Start of Data under study

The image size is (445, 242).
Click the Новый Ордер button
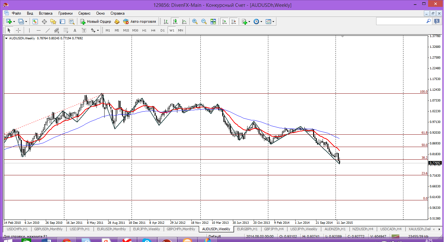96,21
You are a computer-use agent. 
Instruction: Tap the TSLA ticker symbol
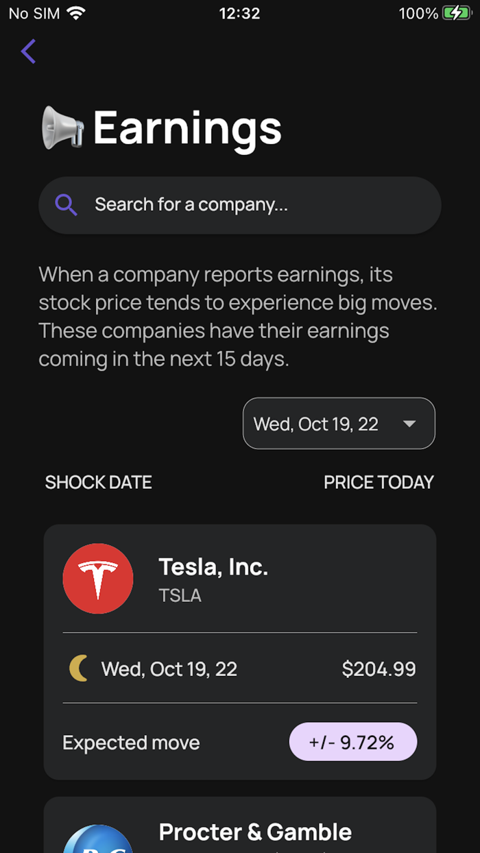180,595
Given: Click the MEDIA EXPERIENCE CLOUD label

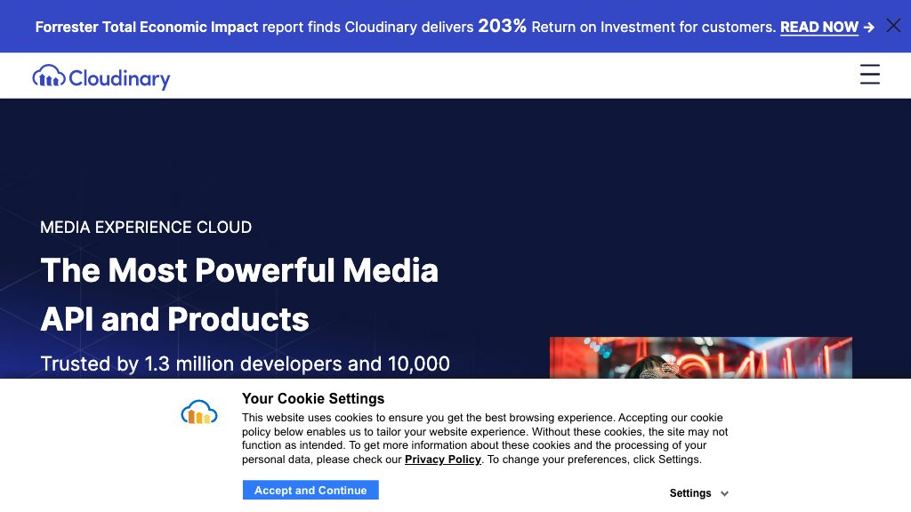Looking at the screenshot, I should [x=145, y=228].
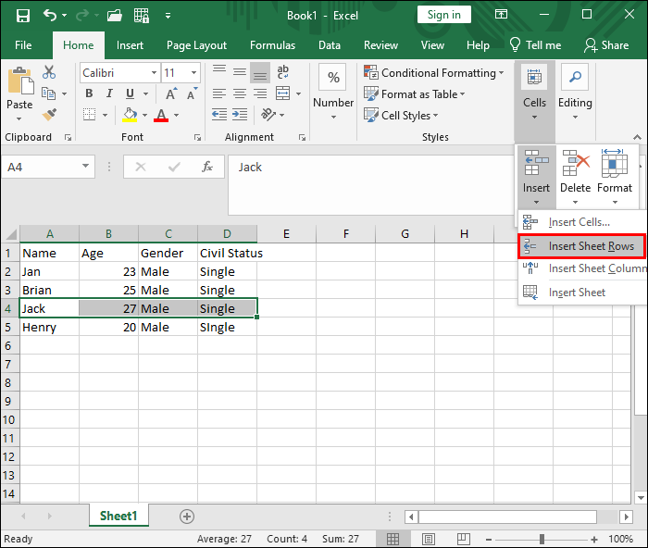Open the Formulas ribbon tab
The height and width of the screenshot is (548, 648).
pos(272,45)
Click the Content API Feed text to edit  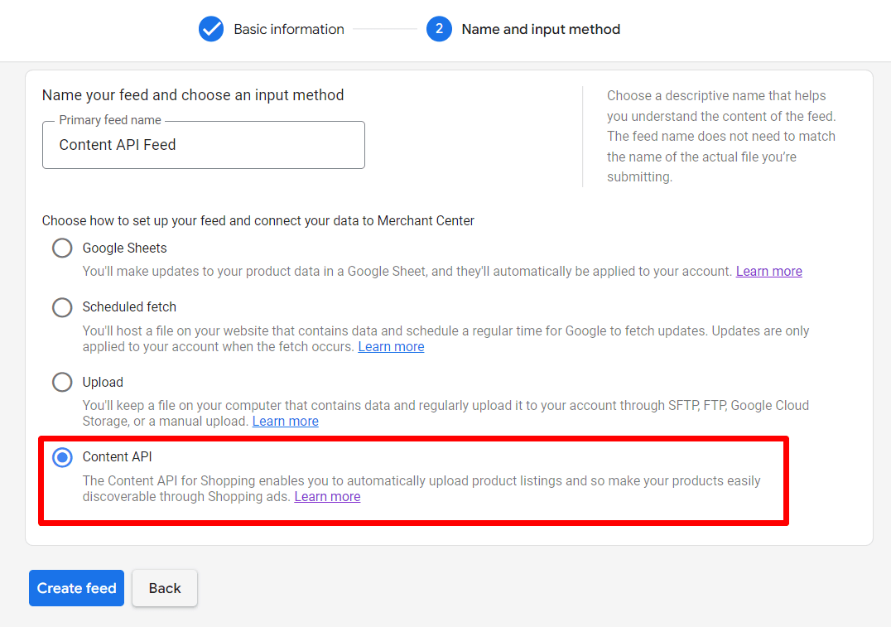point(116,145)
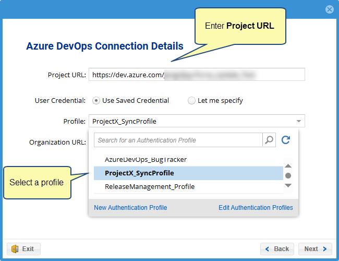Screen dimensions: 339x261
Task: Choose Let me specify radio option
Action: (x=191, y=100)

End of Data under study
Start of Data under study

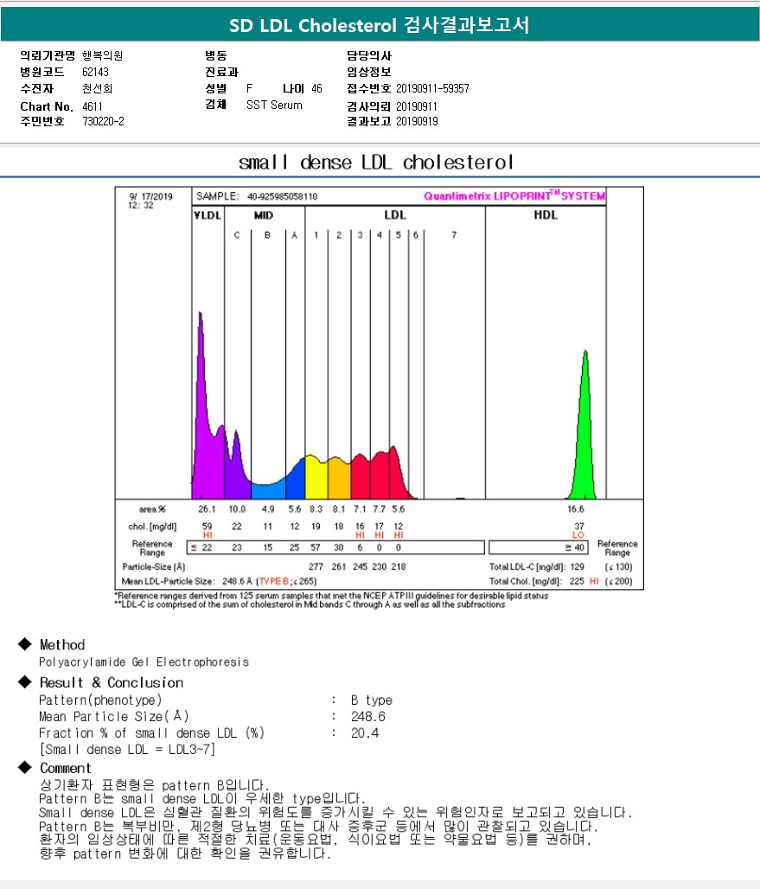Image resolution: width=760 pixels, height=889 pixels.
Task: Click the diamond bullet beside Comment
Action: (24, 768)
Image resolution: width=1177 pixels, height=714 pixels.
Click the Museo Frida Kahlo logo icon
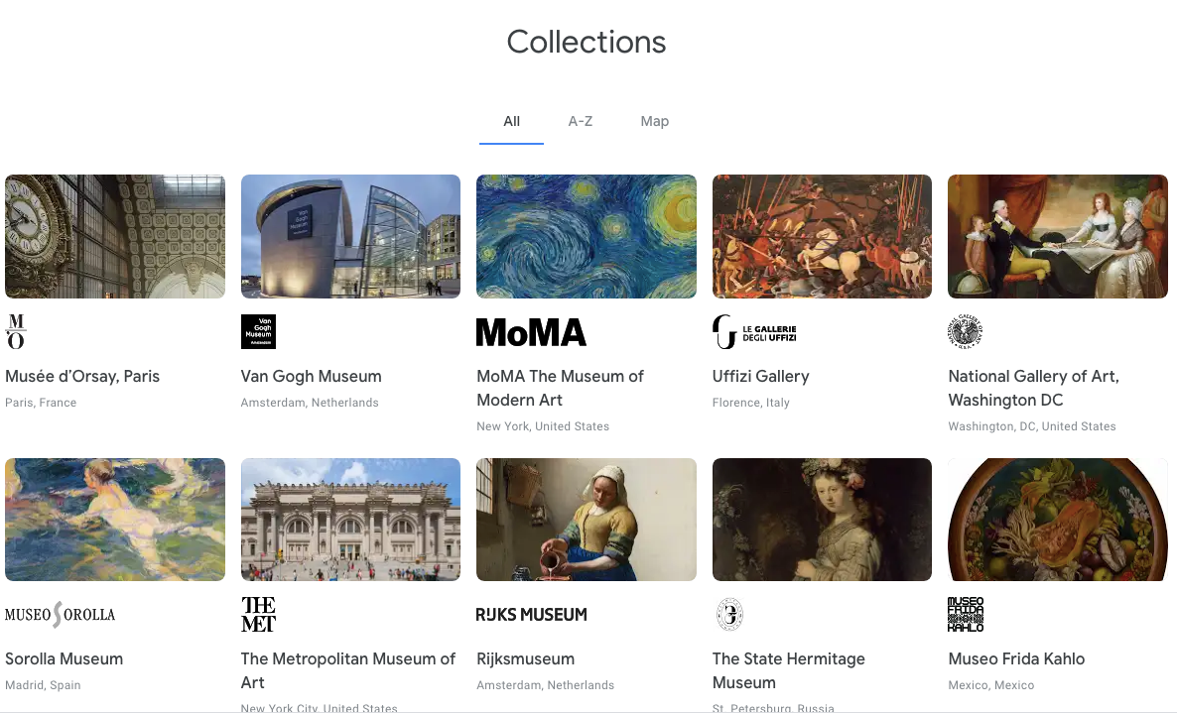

End of Data under study

▶ Exercise requirements: From the data above, output only the lines between the line containing "Image resolution: width=1177" and the line containing "Click the Museo Frida Kahlo logo icon", inclusive, exactly as written.

▶ Exercise solution:
Image resolution: width=1177 pixels, height=714 pixels.
Click the Museo Frida Kahlo logo icon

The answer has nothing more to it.